Como as fundações “amarravam” as reformas

Um mecanismo recorrente descrito por Brown é o matching grant (doações condicionadas a contrapartidas), que aumentava o impacto financeiro e também disciplinava as instituições receptoras. Segundo o autor, esse tipo de financiamento foi usado para:

  • forçar escolas a adotar orientação de pesquisa;
  • subordinar hospitais de ensino à autoridade da escola médica universitária;
  • criar cargos clínicos assalariados (mudando a relação entre docência, assistência e mercado).

Um episódio citado no próprio livro ilustra o estilo desse “direcionamento”: Flexner teria sido sondado por Frederick T. Gates sobre como iniciar a reorganização da educação médica com um milhão de dólares; a proposta resultante enfatiza pôr chefias clínicas e equipes “em base salarial” como reforma central.

O resultado: um sistema poderoso, caro e tensionado

Na narrativa de Brown, o sistema que emerge se fortalece como mercado de serviços e tecnologias, com múltiplos grupos disputando posição (médicos, hospitais, seguradoras, indústria farmacêutica e fornecedores).

Ao mesmo tempo, o autor descreve um deslocamento: o médico deixa de ser apenas “provedor direto” e passa a operar como gestor do cuidado, com tarefas redistribuídas em uma força de trabalho maior e mais segmentada. Essa reorganização, para Brown, ajuda a explicar por que o sistema pode ser tecnologicamente sofisticado, porém com problemas persistentes de acesso e coordenação.

A crítica à medicina tecnológica e o “complexo médico-industrial”

No epílogo, Brown argumenta que políticas de financiamento (fundações e governo) tenderiam a favorecer abordagens técnicas e reducionistas, separando problemas de saúde de seus contextos sociais e políticos.

Ele descreve ainda a convergência de interesses que impulsiona tecnologias caras: médicos, hospitais, cientistas e corporações formariam uma relação simbiótica em torno de um sistema de cuidados como commodities. Nesse trecho, Brown também registra a dinâmica na qual grande parte do “capital de risco” para pesquisa pode vir do setor público, enquanto a apropriação de lucros tende a ocorrer no setor privado, e decisões de desenvolvimento de produtos se orientam por expectativa de rentabilidade.

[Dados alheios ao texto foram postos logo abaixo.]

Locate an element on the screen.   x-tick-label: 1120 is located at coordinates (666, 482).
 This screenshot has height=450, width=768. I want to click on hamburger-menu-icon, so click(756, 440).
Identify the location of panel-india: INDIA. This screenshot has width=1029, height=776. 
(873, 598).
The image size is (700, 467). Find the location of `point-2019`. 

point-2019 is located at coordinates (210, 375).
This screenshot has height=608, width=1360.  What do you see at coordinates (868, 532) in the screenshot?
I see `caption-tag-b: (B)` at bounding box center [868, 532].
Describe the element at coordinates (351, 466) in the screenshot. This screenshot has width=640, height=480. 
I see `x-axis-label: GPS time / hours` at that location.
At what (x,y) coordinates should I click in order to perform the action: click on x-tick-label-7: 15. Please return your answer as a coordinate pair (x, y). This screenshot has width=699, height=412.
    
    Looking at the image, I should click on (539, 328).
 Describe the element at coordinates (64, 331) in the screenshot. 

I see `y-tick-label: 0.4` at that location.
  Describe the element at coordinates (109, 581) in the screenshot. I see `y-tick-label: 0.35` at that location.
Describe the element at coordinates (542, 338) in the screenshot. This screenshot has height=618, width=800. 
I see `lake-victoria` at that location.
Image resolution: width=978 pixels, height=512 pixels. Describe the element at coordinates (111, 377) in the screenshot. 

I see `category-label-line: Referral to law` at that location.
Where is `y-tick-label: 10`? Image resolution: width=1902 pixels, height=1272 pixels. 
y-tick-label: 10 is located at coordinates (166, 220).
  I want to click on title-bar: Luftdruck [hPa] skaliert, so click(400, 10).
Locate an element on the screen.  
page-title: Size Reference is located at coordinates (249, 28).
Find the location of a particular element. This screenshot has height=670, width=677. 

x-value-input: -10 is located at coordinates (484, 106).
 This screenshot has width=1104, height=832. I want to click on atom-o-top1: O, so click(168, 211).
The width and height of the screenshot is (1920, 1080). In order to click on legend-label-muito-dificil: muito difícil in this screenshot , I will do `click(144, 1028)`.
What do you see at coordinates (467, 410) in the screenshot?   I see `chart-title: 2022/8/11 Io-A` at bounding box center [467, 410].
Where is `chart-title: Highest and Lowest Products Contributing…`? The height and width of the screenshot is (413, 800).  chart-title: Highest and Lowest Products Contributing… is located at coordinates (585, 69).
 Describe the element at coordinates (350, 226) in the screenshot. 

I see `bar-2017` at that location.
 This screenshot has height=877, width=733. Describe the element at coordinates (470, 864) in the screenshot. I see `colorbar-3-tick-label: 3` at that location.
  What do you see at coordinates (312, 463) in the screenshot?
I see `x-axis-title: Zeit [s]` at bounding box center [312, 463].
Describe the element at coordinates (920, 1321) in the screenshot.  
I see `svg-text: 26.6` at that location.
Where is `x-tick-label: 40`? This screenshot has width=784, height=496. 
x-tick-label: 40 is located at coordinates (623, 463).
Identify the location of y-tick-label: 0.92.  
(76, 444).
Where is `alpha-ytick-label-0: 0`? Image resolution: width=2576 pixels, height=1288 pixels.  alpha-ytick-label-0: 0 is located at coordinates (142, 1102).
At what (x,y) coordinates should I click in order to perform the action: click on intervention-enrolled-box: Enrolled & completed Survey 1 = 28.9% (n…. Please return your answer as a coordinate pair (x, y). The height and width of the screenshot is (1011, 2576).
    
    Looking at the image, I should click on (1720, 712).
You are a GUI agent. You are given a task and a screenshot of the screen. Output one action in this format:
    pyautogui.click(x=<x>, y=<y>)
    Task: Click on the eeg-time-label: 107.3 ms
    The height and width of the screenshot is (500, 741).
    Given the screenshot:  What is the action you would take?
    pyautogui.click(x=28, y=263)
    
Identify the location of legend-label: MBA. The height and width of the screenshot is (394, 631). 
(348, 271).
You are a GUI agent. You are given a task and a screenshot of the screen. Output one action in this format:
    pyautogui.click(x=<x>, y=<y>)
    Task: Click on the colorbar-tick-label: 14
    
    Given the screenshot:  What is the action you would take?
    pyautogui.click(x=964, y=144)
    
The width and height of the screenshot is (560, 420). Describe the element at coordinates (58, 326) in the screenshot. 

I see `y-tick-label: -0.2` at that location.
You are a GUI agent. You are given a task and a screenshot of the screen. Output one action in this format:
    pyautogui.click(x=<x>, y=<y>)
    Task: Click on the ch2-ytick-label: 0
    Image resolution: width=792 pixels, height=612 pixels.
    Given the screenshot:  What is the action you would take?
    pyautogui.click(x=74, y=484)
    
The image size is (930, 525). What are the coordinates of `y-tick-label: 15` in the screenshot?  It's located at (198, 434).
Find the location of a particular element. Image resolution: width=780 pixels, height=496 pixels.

Fecho: por que esse livro segue sendo citado

A relevância do livro, no próprio quadro que ele propõe, está em mostrar que a medicina moderna não se organizou apenas por descobertas e boas práticas clínicas, mas também por instituições, dinheiro, governança e disputas de poder. Na leitura de Brown, compreender essa “engenharia social” é parte do caminho para entender por que um sistema pode, ao mesmo tempo, produzir avanços científicos e manter crises de custo, acesso e prioridades.